====== Raw data ======
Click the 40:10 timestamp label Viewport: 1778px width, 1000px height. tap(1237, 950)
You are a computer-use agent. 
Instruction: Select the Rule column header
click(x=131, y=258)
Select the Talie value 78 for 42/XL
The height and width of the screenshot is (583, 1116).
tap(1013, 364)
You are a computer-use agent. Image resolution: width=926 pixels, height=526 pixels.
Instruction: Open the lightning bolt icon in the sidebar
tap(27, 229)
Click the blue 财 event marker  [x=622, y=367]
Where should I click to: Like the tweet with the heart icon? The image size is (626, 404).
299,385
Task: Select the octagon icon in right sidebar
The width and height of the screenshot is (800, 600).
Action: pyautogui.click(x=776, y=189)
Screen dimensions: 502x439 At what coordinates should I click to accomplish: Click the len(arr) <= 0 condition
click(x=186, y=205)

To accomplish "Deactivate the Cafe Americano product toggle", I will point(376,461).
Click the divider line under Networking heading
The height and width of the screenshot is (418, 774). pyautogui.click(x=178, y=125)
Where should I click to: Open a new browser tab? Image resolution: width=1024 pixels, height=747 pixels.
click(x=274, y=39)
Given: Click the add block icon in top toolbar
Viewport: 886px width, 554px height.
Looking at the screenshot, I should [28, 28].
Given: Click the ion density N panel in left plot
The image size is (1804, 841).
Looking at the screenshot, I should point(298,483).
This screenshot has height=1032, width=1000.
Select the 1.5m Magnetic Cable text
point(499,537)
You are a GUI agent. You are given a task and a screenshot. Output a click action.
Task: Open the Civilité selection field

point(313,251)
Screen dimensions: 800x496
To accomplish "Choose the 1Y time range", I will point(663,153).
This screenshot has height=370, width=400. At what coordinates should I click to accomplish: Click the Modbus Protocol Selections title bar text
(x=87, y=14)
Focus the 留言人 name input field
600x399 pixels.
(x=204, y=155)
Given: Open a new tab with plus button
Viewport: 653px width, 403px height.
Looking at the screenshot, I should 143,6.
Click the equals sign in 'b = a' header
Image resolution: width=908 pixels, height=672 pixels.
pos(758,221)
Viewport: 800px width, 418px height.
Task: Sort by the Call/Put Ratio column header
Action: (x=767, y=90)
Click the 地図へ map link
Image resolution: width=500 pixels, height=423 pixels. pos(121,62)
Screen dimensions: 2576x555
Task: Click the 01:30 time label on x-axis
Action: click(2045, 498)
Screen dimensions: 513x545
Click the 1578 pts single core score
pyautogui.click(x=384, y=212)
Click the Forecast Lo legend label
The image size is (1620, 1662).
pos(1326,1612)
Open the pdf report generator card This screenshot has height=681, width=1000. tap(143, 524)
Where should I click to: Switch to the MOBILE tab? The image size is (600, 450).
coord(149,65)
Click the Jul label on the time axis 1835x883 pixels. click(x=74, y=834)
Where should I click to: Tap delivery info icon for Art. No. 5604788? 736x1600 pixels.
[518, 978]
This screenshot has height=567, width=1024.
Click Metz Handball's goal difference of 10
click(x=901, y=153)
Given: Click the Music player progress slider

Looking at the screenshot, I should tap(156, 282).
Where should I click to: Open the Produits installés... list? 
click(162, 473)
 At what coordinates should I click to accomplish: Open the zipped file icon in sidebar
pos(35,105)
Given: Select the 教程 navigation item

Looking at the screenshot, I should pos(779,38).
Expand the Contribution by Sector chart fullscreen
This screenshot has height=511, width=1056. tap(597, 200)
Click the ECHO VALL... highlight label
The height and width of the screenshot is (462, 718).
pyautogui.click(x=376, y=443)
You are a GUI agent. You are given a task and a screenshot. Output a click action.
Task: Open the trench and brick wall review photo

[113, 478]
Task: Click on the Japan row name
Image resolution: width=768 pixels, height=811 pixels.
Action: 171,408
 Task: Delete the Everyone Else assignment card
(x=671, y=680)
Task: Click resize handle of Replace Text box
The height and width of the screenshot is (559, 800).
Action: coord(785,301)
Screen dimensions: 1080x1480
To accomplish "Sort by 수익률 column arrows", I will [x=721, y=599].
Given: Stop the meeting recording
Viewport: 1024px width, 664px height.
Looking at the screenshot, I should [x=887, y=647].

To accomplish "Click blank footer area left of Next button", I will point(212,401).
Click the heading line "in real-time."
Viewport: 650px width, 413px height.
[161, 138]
======
What you are asked to do. Look above for the line with "Given: Open a new tab with plus button" and the line with "Click the equals sign in 'b = a' header". Retype those two lines and every line between them exactly, adding nothing.

Response.
Given: Open a new tab with plus button
Viewport: 653px width, 403px height.
Looking at the screenshot, I should 143,6.
Click the equals sign in 'b = a' header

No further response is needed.